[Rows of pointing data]
------------------------------------------------------------------------
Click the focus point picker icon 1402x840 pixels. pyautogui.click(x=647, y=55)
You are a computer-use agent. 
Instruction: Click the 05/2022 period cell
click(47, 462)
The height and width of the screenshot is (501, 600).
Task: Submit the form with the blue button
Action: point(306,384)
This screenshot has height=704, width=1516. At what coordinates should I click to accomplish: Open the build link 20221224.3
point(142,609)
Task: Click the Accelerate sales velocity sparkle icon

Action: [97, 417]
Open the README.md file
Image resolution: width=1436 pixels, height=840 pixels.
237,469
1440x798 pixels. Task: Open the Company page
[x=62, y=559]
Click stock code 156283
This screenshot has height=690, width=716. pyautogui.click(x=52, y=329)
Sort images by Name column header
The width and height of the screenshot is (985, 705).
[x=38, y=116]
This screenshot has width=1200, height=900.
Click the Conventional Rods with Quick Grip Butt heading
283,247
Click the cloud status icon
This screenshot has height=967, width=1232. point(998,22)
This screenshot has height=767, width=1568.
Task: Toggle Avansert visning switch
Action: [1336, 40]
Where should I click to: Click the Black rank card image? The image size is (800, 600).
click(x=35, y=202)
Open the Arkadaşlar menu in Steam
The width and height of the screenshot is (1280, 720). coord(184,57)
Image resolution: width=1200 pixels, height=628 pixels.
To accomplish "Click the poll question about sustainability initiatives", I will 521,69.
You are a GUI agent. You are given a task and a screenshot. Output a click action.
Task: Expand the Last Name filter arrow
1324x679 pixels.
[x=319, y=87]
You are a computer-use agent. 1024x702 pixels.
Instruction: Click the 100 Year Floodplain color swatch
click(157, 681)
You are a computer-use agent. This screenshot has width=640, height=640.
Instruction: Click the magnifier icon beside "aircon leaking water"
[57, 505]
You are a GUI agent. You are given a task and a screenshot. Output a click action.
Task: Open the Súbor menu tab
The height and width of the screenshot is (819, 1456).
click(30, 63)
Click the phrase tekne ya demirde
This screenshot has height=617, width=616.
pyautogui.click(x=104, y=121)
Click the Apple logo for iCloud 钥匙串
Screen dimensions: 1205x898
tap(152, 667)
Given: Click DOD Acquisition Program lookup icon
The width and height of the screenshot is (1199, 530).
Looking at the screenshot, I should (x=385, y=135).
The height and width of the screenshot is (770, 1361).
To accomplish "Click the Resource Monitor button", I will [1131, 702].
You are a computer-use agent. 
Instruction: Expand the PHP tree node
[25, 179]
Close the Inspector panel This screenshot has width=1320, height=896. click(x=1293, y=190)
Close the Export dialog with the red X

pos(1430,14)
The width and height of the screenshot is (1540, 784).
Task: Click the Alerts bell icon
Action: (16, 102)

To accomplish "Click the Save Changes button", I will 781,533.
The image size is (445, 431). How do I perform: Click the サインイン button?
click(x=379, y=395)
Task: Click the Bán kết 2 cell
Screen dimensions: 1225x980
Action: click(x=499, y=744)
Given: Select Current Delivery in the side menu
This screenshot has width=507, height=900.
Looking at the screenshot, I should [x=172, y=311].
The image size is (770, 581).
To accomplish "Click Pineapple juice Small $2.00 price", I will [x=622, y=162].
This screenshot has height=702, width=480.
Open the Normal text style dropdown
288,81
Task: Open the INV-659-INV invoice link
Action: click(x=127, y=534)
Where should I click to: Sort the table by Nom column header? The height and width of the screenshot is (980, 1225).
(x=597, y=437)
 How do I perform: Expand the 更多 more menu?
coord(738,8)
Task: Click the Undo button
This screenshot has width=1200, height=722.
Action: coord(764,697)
------------------------------------------------------------------------
What you need to do —
Copy every line above word for word, with nothing changed.

Response to this task —
Click the focus point picker icon 1402x840 pixels. pyautogui.click(x=647, y=55)
You are a computer-use agent. 
Instruction: Click the 05/2022 period cell
click(47, 462)
The height and width of the screenshot is (501, 600).
Task: Submit the form with the blue button
Action: point(306,384)
This screenshot has height=704, width=1516. At what coordinates should I click to accomplish: Open the build link 20221224.3
point(142,609)
Task: Click the Accelerate sales velocity sparkle icon

Action: [97, 417]
Open the README.md file
Image resolution: width=1436 pixels, height=840 pixels.
237,469
1440x798 pixels. Task: Open the Company page
[x=62, y=559]
Click stock code 156283
This screenshot has height=690, width=716. pyautogui.click(x=52, y=329)
Sort images by Name column header
The width and height of the screenshot is (985, 705).
[x=38, y=116]
This screenshot has width=1200, height=900.
Click the Conventional Rods with Quick Grip Butt heading
283,247
Click the cloud status icon
This screenshot has height=967, width=1232. point(998,22)
This screenshot has height=767, width=1568.
Task: Toggle Avansert visning switch
Action: [1336, 40]
Where should I click to: Click the Black rank card image? The image size is (800, 600).
click(x=35, y=202)
Open the Arkadaşlar menu in Steam
The width and height of the screenshot is (1280, 720). coord(184,57)
Image resolution: width=1200 pixels, height=628 pixels.
To accomplish "Click the poll question about sustainability initiatives", I will 521,69.
You are a GUI agent. You are given a task and a screenshot. Output a click action.
Task: Expand the Last Name filter arrow
1324x679 pixels.
[x=319, y=87]
You are a computer-use agent. 1024x702 pixels.
Instruction: Click the 100 Year Floodplain color swatch
click(157, 681)
You are a computer-use agent. This screenshot has width=640, height=640.
Instruction: Click the magnifier icon beside "aircon leaking water"
[57, 505]
You are a GUI agent. You are given a task and a screenshot. Output a click action.
Task: Open the Súbor menu tab
The height and width of the screenshot is (819, 1456).
click(30, 63)
Click the phrase tekne ya demirde
This screenshot has height=617, width=616.
pyautogui.click(x=104, y=121)
Click the Apple logo for iCloud 钥匙串
Screen dimensions: 1205x898
tap(152, 667)
Given: Click DOD Acquisition Program lookup icon
The width and height of the screenshot is (1199, 530).
Looking at the screenshot, I should (x=385, y=135).
The height and width of the screenshot is (770, 1361).
To accomplish "Click the Resource Monitor button", I will [1131, 702].
You are a computer-use agent. 
Instruction: Expand the PHP tree node
[25, 179]
Close the Inspector panel This screenshot has width=1320, height=896. click(x=1293, y=190)
Close the Export dialog with the red X

pos(1430,14)
The width and height of the screenshot is (1540, 784).
Task: Click the Alerts bell icon
Action: (16, 102)

To accomplish "Click the Save Changes button", I will 781,533.
The image size is (445, 431). How do I perform: Click the サインイン button?
click(x=379, y=395)
Task: Click the Bán kết 2 cell
Screen dimensions: 1225x980
Action: click(x=499, y=744)
Given: Select Current Delivery in the side menu
This screenshot has width=507, height=900.
Looking at the screenshot, I should [x=172, y=311].
The image size is (770, 581).
To accomplish "Click Pineapple juice Small $2.00 price", I will [x=622, y=162].
This screenshot has height=702, width=480.
Open the Normal text style dropdown
288,81
Task: Open the INV-659-INV invoice link
Action: click(x=127, y=534)
Where should I click to: Sort the table by Nom column header? The height and width of the screenshot is (980, 1225).
(x=597, y=437)
 How do I perform: Expand the 更多 more menu?
coord(738,8)
Task: Click the Undo button
This screenshot has width=1200, height=722.
Action: coord(764,697)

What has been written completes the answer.